On a cloudy, late-June day, with the temperature in the 70s and the threat of afternoon thunderstorms, I set out for the hilly town of Richmond with my good friend, Curtis Carroll, to seek out secrets hidden in the woods. Specifically, we wanted to locate an old mill site, abandoned soapstone quarry, behemoth boulder and an old cemetery.
For some time now, I had planned to visit the abandoned Lorenzo Harris soapstone quarry after learning of its location in a book, “Rockhounding New England.” After coming across an old map, I discovered the additional points of interest and what started as a hike turned into an adventure.
Before heading out to the mill site and quarry, we checked out a Quaker Cemetery behind the Four Corners at the intersection of Routes 32 and 119, near the fire department and library. Richmond was first settled in 1757 by Baptists and Quakers from Rhode Island and eastern Massachusetts.

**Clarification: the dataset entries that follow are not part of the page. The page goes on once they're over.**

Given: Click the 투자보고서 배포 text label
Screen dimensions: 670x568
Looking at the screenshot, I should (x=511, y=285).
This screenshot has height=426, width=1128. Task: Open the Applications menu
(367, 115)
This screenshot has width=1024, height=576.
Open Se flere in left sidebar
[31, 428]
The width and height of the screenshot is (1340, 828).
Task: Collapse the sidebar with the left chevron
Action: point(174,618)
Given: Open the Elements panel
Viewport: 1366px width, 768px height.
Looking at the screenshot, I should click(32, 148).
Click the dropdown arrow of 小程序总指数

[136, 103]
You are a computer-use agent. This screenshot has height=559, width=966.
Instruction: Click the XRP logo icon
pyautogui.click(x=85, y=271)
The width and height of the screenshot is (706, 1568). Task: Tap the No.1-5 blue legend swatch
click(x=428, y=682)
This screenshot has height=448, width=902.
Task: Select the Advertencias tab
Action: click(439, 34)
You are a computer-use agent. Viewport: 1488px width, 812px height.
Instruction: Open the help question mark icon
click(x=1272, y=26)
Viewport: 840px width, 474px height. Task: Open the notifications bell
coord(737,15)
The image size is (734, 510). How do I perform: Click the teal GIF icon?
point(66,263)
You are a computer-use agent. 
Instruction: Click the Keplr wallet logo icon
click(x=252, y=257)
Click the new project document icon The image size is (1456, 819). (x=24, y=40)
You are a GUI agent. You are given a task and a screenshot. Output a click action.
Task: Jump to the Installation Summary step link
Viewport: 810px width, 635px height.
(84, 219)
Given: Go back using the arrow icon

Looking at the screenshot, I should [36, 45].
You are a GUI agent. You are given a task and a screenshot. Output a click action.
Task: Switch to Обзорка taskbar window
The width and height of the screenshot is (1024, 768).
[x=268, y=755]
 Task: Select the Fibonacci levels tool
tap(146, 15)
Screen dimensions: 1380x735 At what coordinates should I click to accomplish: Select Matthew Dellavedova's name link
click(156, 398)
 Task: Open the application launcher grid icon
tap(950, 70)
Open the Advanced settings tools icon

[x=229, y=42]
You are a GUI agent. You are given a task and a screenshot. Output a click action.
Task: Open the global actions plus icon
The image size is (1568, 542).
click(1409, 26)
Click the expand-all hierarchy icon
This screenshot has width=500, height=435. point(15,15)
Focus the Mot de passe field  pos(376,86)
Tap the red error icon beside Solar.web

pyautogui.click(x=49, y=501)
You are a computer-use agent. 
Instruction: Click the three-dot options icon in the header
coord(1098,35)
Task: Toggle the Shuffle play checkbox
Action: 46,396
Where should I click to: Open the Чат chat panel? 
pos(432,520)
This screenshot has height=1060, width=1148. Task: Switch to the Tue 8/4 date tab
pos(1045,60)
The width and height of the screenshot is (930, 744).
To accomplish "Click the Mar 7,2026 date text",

A second detour was located across Route 119: The Tramp House. The Tramp House (small museum) is a one-room dwelling containing a wood stove and two narrow, cot-like beds built for transients seeking employment during hard economic times. A sign located there noted, “these vagrants were given a free meal and a bed before being urged to move on.”
Finally, at 10 a.m. we got underway, traveling a short distance west on Route 119 to Sprague Road. Continuing down the rocky road we passed a beaver pond and stopped at an intersection. The directions to the quarry noted it was located at the top of a hill off primitive Parker Hill Road. The mill site was at the foot of the hill.
After 30 minutes of walking and swatting at countless deer flies, we realized we were off track.
Back at the car, we reexamined the map and continued walking down Sprague Road to the next intersection. After 20 minutes we came upon the old mill site on Sprague Brook in the woods. Making our way through the hemlock forest we discovered a series of large square stones.
They were covered with rich green moss and formed channels, sluiceways and receptacles for holding water. “Where did the water wheel go?” Curtis asked.
After exploring the stream and nearby beaver pond, we headed up hill on rocky Parker Hill Road to find the quarry. After several false starts, we found a road amid overgrown woods between two stone walls on the left. According to our directions, the quarry site was located 650 feet ENE off this point. However, the road did not lead to it; bushwhacking with a compass was required.
Walking through brush and pushing away snapping tree branches, I felt like a conquistador searching for the lost city of gold. About 15 minutes later we found a water-filled depression and jumble of rocks.
Today, the quarry is known for the cordierite crystals still occasionally found there. Cordierite is a mineral in olive-green to blue-gray barrel-shaped crystals up to several inches in length. Although we did not discover any, Curtis did find some talc samples and a rock that he put in his backpack and hoped to identify later.
We headed back down the hill to the car, and next set off to find the “Big Rock.” Minutes later, we arrived at the junction of Route 32 and Fish Hatchery Road, continuing a little further on Route 32. We turned right into a narrow pull-out area. A short walk down a wooded path brought us to the huge glacial erratic. Erratics were created by the glacial melt. When the ice sheet advanced, it fractured and plucked large boulders right off mountain tops. Once the glacier melted and receded, it left behind billons of these glacial boulders. If the makeup of the transported boulder differs from the local bedrock where it ended up, it is called a glacial erratic. A plaque at the site notes the Big Rock was dedicated to the Richmond Revolutionary War patriots. Once a popular picnic destination, old photographs show families sitting atop the big boulder and enjoying themselves.
Our last stop was the Benson Cemetery. Returning to the junction of Route 32 and Fish Hatchery Road, we continued down Fish Hatchery Road and turned left onto Benson Road (dirt). We continued 0.2 mile to a fork. Left was a sign reading “Supreme Industries.” The cemetery was a half-mile further up the road on the right. It can be reached in a four-wheel drive truck or on foot. Curtis’ 2016 Subaru Forester did the job.
The hilly ground is covered with dry, brittle gray-green moss, partridgeberry, wintergreen and blueberries. It is surrounded by a stone wall and tall pine trees. There are between 100 and 200 interments, the oldest grave dating back to 1773. Buried here is Rev. Maturin Ballou, the father of Hosea Ballou, the most famous son of Richmond and “Father of Universalism.”
We took our time to examine the old headstones. After a while, I turned to notice Curtis had disappeared. Moments later he emerged from an open underground crypt.
“Look at this,” he said, showing me a video he took of the darkened chamber. With my curiosity peaked, I bounded down the granite slab steps for an up-close and personal look, straining my eyes against the darkness. Peering more closely, I thought I saw several granite slabs and a light mist. It felt cold and clammy. Suddenly my imagination overcame me. I felt claustrophobic and it seemed reminiscent of “Six Feet Under.” Turning abruptly, I bolted back up the stairs and into the welcoming bright sunlight.